Doctors today have a much better idea of how to treat the ailment — not only with drugs, but also with exercise and measures to improve sleep. And though the suffering never totally goes away, it is possible to vastly reduce the pain and learn to cope with what remains.

Minnie Lee, 37, a financial planner in Playa Del Rey, Calif., is one who has managed successfully. Once bedridden with stabbing pains in her back, she now exercises regularly and has completed half a dozen triathlons. She even writes a fibromyalgia blog that offers encouragement to other sufferers.

Yet there are still rampant misconceptions, even among physicians.

“A year ago, a doctor told me only women had fibromyalgia,” said Randy Wold, 58, a drag racer and retired auto mechanic from Cypress, Calif., who has suffered from fibromyalgia since the early 1990s. Today he races his 1979 Z 28 Camaro and 1989 Pontiac Firebird with the logo for the National Fibromyalgia Association emblazoned on them and makes an announcement that if there is a man there with pain, he’s willing to talk. Without such support, he says, it can be hard for a man to get a diagnosis.

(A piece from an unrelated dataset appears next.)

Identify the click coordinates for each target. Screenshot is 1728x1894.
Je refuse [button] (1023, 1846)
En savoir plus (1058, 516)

And no matter what gender the patient is, struggles with insurance companies are common. Lynne Matallana, president and founder of the National Fibromyalgia Association, says many members have complained that insurers make it difficult to receive the approved drugs for fibromyalgia.

“Since these drugs are new, there is no generic version,” she said. “But insurance companies often require that doctors prescribe generics first.”

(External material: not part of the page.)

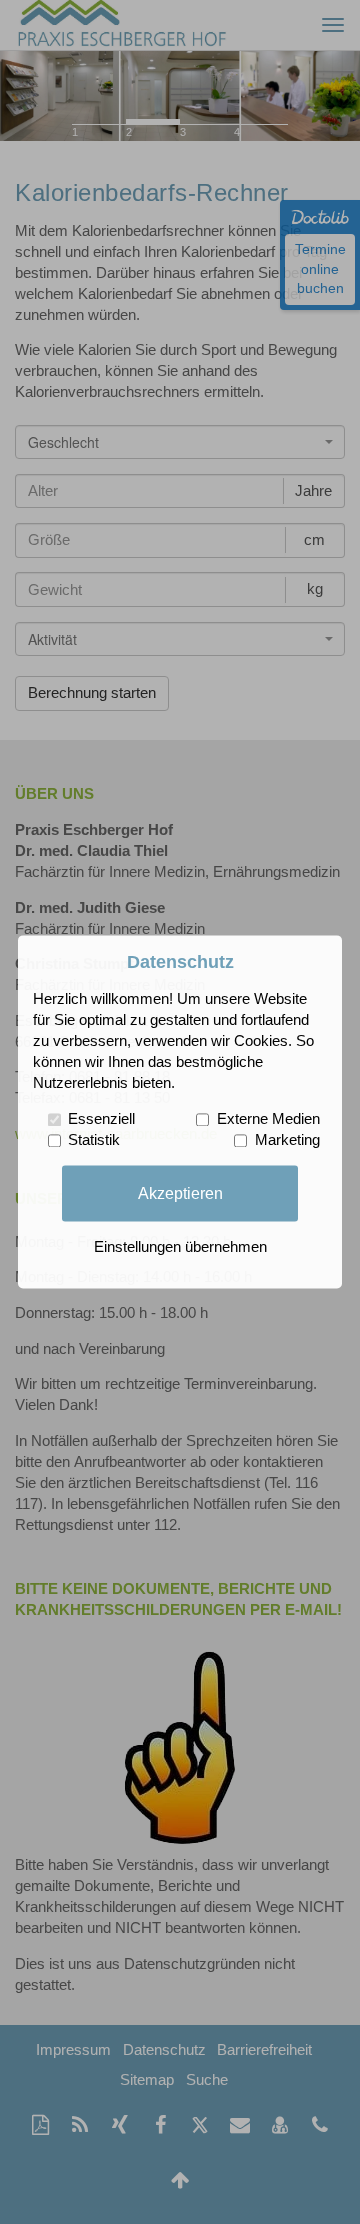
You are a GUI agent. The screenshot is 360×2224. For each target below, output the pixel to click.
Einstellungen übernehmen (180, 1248)
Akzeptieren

As a result, patients have to demonstrate that they have failed to respond to cheaper drugs, prescribed off-label for fibromyalgia, before they get the ones that work best.

To Judy Robinson, such complaints are minor, compared with the stress and frustration of living with an undiagnosed disease.

Now that she has finally put a name to her ailment, she has found the right drug to treat it. Equally important, knowing the name of her condition has led her to her local fibromyalgia association, where she and Glenn have gotten emotional support and extensive information.

“Before this,” Glenn said, “I never really understood before what Judy was going through.”